Thank you for your prayers!
and Baby Colton  !!!!!

Update 5-12-05
My name is Ashley Harrelson, I am 28, his father is Chris Denton, 34. Our first child. Colton was born Easter morning, March 27, 2005 (1st one at the hospital!) in Deland, FL., by C-section. He was 8.2 lbs. It is supposed to be the happiest day of your life, & it was, but while I was in the recovery room, the doctor (who we will NEVER see again) came in and basically said, Well your baby has so many problems, too many to list. He's not going to make it and is going to die. Thanks have a nice day. He had no compassion what so ever! It was horrible! A team from Orlando came up with in a matter of hours and transported him down there.

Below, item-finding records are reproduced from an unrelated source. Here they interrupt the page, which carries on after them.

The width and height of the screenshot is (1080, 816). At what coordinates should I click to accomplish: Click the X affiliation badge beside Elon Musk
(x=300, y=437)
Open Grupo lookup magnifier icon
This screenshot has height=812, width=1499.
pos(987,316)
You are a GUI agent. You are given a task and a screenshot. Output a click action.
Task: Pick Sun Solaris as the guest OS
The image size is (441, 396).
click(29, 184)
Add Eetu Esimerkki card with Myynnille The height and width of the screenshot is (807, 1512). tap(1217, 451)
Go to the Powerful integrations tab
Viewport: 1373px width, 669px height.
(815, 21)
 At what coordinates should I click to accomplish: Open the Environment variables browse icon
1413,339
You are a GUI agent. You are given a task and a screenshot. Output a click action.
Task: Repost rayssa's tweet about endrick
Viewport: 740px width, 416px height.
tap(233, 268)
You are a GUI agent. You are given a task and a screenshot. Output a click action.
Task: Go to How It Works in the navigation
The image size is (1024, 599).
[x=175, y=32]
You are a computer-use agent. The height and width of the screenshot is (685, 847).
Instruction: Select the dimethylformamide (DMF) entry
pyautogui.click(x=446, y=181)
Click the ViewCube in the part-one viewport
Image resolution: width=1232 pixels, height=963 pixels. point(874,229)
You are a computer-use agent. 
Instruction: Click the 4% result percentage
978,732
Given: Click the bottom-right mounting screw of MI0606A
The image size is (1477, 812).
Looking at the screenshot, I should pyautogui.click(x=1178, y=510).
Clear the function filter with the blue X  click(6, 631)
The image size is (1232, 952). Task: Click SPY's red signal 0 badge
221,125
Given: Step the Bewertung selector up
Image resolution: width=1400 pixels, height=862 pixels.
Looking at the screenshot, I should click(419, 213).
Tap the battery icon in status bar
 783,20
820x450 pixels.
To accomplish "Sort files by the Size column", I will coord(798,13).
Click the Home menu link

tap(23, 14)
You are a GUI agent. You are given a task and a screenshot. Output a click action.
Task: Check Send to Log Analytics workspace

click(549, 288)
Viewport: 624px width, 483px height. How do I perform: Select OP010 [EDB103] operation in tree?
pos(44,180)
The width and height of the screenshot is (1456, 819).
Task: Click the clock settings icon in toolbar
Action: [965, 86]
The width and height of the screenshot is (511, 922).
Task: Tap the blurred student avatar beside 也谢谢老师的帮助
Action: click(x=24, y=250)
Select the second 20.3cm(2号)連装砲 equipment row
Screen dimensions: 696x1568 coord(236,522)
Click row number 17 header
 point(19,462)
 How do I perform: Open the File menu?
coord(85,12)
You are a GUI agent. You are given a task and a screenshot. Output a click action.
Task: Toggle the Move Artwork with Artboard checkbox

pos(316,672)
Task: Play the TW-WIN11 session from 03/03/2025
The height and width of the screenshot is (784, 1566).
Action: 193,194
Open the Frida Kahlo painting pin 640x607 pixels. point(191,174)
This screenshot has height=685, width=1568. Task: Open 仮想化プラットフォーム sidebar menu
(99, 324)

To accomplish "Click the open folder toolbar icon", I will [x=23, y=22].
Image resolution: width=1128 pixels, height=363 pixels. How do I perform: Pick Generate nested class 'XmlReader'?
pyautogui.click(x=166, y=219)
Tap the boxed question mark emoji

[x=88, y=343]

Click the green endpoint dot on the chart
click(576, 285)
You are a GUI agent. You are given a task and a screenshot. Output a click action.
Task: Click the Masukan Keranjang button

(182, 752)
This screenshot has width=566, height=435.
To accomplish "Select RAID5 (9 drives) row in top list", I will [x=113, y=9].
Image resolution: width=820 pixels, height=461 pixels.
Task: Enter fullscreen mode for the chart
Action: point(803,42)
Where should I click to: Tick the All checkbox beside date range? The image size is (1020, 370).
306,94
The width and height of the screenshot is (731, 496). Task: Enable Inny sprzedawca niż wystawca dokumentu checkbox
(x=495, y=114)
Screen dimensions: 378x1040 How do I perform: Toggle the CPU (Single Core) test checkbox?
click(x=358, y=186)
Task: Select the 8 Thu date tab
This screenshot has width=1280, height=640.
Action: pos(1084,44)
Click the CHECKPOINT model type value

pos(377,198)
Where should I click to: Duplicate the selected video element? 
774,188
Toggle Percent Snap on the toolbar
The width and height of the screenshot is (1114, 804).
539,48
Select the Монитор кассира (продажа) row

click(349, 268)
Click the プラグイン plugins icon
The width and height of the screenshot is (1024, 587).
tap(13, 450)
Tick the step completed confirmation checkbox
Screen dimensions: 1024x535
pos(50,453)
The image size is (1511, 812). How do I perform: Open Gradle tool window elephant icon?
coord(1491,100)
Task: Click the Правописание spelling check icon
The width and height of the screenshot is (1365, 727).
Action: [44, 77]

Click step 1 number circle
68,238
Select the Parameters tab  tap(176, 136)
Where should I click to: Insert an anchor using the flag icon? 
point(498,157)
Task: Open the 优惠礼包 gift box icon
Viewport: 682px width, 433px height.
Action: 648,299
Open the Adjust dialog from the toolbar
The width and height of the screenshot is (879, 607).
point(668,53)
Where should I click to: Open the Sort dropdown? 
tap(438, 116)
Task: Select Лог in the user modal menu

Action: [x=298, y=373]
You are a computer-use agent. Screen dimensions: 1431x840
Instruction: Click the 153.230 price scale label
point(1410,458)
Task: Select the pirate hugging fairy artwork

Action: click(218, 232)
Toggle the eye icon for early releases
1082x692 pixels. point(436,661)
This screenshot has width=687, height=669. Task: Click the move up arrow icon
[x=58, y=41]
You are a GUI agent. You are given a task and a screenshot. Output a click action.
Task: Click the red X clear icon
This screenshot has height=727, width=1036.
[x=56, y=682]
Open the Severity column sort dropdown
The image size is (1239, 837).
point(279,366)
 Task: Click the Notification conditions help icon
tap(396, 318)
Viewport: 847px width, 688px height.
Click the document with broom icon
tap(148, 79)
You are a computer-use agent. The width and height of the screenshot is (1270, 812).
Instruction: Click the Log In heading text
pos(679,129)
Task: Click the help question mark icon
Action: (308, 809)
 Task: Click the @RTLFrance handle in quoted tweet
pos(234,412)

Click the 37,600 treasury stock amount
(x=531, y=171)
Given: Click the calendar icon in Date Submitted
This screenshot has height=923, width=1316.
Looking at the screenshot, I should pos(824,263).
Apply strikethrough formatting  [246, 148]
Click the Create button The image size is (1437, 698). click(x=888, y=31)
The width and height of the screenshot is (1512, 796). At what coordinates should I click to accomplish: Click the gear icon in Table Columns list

I couldn't go because I had the C-section, but they did let me go early the next afternoon to get to him. Anyhow once we got down there, they ran all the tests, told us he has t-13 Patau syndrome. He has the translocation between the 13 & 14 chromosome. The doctors were pushing us to take him off the machines and take him home to have "quality time" with him since he would not make it. But luckily we refused. His heart has a double outlet right ventricle and there is a hole in the wall that separates the blue and red blood. All of this can be fixed, of course the doctors first advised against it. Well his heart surgery is scheduled for June 22 in Tampa! When we finally decided to take him off the ventilator (talk about scary!!) We brought him home the next day. I think we were there for like 12 days.

Today he had a check up and weighs 10.5 lbs! The boy does not miss a meal! He is still on a feeding tube but we are going to work on getting him on a bottle. They said he would never suck, and you should see him with a pacifier! All of his insides work, he passed his hearing test in the hospital. Colton is not on any machines nor is he on any medications. He is doing Great!! Thanks to all the prayers!!!! Keep them coming! We have had some great support and info from another t-13 family we found On-line, who just so happens to live right down the road from us!! Talk about a blessing!